◆ **Work required**: Considering the entries that follow, report how many lines include the string "agent", giving the number alone.

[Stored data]
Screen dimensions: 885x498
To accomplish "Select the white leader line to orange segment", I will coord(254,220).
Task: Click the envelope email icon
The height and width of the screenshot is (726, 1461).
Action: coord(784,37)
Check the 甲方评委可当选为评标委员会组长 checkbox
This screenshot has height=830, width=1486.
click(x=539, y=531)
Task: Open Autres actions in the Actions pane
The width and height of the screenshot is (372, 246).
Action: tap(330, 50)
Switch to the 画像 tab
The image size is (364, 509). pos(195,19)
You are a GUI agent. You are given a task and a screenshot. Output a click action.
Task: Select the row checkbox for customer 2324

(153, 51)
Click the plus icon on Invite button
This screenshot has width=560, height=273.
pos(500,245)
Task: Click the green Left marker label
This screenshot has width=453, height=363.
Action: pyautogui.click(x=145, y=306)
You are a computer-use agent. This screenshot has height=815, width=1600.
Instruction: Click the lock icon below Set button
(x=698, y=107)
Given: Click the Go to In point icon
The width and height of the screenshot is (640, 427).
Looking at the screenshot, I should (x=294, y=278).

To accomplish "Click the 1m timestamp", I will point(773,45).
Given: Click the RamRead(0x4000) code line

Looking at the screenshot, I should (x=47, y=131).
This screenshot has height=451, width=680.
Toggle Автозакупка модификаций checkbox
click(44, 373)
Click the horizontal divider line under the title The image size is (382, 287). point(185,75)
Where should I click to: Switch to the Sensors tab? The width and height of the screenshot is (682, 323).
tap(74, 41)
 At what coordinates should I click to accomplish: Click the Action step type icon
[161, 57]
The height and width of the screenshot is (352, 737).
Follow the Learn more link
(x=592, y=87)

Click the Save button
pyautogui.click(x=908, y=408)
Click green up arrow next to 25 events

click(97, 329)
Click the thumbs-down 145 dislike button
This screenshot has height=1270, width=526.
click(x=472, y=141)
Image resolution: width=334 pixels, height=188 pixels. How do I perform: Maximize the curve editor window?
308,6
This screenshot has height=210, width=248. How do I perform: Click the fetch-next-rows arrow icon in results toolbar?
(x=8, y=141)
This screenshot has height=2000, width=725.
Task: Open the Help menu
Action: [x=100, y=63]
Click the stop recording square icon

◆ **Exercise output**: 2